Without enough glucose and oxygen for energy, the neuron cannot maintain chemical equilibrium, and excessive calcium and sodium enter the cell body. This triggers the release of excitatory neurotransmitters, which allow more positive ions in.

Excess calcium activates proteolytic enzymes (they break down proteins) and inflammatory chemicals; swelling with water, brain cells deteriorate and die.

Disruptions in the function of mitochondria, energy producing parts of the cell, and breakdown in the blood-brain barrier apparently play a central role.

Neurons in the area where blood supply is cut off nearly completely (the ischemic core) succumb in minutes. But in a broader zone of moderately impaired circulation (the penumbra) they may malfunction but survive for days, returning to normal if blood supply is restored quickly enough.

Hemorrhagic Stroke Damage

The damage inflicted by hemorrhagic stroke is less well understood.

The initial symptoms of intracerebral hemorrhage reflect brain irritation by blood from ruptured vessels. As the mass of blood (hematoma) grows, increasing pressure damages brain tissue. Subarachnoid hemorrhage, trapped under the inelastic skull, exerts similar pressure.

Processes set in motion by hemorrhage can aggravate the injury in subsequent hours and days. The chemical thrombin, produced by the body to form clots and stop the bleeding, is toxic in large quantities. It promotes edema, which raises pressure further. Red blood cells within the hematoma break down and release iron, worsening edema and injuring brain cells by oxidation.

Inflammation also plays a role. Blood components activate microglial cells in brain tissue and leukocytes (white blood cells) from the bloodstream, triggering release of immune mediators that damage brain cells directly through edema, and by disrupting the blood-brain barrier.

After subarachnoid hemorrhage, the pressure of the hematoma and edema can trigger vasospasm, blood vessel constriction that produces ischemia in the brain weeks after the initial stroke.

Acute Treatment

Time is of the essence. Stroke symptoms—sudden dizziness, confusion, severe headache, difficulty speaking, double vision, weakness, numbness or paralysis of an arm, leg or face, especially on one side—demand immediate medical attention.

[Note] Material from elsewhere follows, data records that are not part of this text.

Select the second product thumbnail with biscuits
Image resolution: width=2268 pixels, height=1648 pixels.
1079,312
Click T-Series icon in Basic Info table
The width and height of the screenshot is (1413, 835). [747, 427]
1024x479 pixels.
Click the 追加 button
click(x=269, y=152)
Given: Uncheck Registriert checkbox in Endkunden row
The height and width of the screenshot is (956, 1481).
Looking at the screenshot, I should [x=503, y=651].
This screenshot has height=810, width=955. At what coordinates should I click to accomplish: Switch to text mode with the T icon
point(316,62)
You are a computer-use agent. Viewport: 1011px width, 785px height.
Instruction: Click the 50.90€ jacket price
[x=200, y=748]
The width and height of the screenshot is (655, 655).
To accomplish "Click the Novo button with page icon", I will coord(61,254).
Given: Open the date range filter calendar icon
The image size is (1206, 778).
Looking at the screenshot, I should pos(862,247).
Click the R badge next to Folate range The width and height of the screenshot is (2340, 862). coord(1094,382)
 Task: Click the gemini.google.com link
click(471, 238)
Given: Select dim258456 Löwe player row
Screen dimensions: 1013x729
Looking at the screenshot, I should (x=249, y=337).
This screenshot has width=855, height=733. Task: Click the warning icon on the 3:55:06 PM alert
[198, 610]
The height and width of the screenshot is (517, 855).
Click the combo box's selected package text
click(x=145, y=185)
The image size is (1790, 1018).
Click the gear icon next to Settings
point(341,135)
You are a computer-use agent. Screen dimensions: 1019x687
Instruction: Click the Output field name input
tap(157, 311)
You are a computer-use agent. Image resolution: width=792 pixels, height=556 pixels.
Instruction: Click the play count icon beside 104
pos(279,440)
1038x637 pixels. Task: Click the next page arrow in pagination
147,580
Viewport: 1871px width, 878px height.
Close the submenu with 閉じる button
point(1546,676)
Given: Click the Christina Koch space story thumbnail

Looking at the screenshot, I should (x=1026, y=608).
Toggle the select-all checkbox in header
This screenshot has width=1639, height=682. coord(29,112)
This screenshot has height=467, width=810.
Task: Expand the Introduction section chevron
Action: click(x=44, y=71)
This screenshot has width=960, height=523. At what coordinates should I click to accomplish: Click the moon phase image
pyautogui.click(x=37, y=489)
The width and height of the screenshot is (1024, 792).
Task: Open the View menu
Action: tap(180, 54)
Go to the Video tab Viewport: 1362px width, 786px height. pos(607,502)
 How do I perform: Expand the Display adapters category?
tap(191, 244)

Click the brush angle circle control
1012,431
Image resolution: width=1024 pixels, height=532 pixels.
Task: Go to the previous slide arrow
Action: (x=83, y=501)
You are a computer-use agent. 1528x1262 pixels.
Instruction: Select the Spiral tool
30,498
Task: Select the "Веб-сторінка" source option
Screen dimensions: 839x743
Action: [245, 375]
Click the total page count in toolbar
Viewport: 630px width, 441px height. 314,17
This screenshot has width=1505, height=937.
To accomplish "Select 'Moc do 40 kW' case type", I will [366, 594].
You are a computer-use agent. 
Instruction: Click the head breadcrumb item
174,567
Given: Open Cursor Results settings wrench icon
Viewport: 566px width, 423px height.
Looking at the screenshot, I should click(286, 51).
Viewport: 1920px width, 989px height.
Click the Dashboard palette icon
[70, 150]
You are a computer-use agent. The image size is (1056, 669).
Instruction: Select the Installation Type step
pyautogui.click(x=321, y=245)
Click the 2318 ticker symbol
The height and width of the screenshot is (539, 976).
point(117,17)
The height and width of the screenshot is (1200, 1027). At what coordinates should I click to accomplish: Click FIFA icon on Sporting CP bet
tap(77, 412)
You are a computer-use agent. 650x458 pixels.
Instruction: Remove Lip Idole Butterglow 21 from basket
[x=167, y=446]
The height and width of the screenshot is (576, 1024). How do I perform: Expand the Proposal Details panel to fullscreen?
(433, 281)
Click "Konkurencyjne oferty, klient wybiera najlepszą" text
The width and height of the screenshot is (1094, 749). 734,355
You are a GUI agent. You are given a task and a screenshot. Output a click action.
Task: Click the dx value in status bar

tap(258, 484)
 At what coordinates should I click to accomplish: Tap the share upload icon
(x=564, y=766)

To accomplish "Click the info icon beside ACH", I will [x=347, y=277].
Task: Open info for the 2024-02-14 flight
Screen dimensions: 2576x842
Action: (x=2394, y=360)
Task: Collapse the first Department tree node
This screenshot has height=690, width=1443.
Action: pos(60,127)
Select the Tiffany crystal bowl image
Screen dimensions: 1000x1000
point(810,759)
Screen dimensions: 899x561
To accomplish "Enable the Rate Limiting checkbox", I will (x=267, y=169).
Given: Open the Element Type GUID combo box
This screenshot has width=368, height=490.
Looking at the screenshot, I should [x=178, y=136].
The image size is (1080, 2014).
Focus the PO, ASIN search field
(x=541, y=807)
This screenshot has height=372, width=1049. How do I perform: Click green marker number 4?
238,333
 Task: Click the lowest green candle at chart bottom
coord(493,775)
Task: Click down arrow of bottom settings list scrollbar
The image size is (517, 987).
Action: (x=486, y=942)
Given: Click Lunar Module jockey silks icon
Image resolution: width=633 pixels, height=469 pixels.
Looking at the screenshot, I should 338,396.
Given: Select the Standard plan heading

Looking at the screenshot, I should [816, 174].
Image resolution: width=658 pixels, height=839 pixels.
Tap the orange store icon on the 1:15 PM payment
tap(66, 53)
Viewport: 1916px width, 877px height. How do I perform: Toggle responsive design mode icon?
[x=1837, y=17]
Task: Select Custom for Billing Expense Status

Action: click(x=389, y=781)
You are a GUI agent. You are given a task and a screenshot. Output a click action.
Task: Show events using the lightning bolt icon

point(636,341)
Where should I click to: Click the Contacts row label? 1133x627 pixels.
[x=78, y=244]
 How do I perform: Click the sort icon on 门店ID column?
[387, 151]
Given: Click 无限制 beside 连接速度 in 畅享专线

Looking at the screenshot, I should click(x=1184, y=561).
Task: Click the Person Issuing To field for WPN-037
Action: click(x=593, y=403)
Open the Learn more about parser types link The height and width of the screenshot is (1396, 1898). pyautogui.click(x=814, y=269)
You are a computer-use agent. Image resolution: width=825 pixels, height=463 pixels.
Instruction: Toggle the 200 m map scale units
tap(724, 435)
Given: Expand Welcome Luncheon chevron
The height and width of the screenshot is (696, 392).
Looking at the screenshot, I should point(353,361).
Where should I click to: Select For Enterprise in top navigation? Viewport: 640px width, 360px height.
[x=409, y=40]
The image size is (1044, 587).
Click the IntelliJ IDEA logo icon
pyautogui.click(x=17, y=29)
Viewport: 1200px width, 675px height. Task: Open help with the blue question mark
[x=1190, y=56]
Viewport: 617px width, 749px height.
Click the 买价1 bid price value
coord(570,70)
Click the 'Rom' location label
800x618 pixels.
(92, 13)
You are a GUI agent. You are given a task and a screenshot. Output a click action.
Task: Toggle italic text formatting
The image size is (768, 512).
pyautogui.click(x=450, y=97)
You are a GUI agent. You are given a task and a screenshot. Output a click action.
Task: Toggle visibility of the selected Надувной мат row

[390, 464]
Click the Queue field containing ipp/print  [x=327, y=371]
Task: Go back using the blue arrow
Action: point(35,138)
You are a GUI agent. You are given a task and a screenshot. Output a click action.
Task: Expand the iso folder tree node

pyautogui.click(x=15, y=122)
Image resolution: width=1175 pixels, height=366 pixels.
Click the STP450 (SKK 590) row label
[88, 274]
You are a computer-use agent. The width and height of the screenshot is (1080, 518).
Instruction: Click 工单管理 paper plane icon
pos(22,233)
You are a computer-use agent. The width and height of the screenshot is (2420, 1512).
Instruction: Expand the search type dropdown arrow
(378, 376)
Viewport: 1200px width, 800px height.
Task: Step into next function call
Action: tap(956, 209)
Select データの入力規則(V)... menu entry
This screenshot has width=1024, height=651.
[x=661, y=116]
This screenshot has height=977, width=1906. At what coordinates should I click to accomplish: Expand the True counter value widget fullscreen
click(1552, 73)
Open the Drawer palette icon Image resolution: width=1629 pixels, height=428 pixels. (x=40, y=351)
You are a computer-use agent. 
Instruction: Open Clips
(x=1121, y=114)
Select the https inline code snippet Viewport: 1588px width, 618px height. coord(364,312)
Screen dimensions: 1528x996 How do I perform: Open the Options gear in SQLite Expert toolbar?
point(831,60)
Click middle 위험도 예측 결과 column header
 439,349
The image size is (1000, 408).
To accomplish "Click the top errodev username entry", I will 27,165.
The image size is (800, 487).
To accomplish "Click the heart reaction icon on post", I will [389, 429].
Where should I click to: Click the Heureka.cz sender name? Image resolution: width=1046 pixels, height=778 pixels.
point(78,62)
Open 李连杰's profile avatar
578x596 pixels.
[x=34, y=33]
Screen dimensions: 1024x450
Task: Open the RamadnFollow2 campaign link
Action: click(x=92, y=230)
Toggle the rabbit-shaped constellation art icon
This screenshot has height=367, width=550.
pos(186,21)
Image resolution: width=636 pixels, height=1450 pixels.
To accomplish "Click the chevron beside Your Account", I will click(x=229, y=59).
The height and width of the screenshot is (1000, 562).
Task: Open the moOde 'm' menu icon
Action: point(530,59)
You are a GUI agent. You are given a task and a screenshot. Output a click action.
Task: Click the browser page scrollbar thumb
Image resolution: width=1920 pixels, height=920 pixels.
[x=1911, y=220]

Ischemic and hemorrhagic stroke have similar symptoms but need very different treatment, and the first necessity is distinguishing between them by CT scan or magnetic resonance imaging (MRI).

During an ischemic stroke, restoring blood flow can prevent permanent brain damage within the penumbra, and even revive cells in the ischemic core. Within the first four and a half hours after symptoms start, intravenous tissue plasminogen activator (tPA), can dissolve the clot.

After four and a half but before six hours, tPA administered directly to the brain through an artery can still be helpful. Within 24 hours, physical removal of the clot may limit brain injury.

Immediate treatment of a hemorrhagic stroke is largely supportive—maintain respiration and other vital functions—and a matter of keeping blood pressure down to prevent further bleeding.

In someone who had been taking an anticoagulant (such as Coumadin), treatment includes vitamin K or drugs to reverse the anticoagulant’s action. After subarachnoid hemorrhage, a calcium channel blocker (a drug that relaxes arteries) can forestall vasospasm.

Depending on the location of the hematoma and the degree of edema, surgery may be used to relieve pressure by drilling a hole through the skull or placing a shunt to drain fluid.

Protect Your Brain

Prevention is better than the best treatment. High blood pressure is a powerful risk factor for both kinds of stroke. Reduce it (ideally to 120/80mmHg), with a healthy lifestyle and medication if necessary.

  • Stop smoking.
  • Get effective treatment for coronary heart disease and diabetes.
  • Reduce heart attack risk to protect against stroke: control weight and cholesterol, and exercise regularly. A heart-healthy diet—the vegetable-based Mediterranean diet in particular—has been shown to lower the likelihood of stroke as well.
  • Avoid alcohol in excess (more than one drink daily for women, two for men).
  • Talk to your doctor. Atrial fibrillation, a common heart rhythm disturbance, triples ischemic stroke risk unless treated with an anticoagulant—a drug to prevent clots from forming.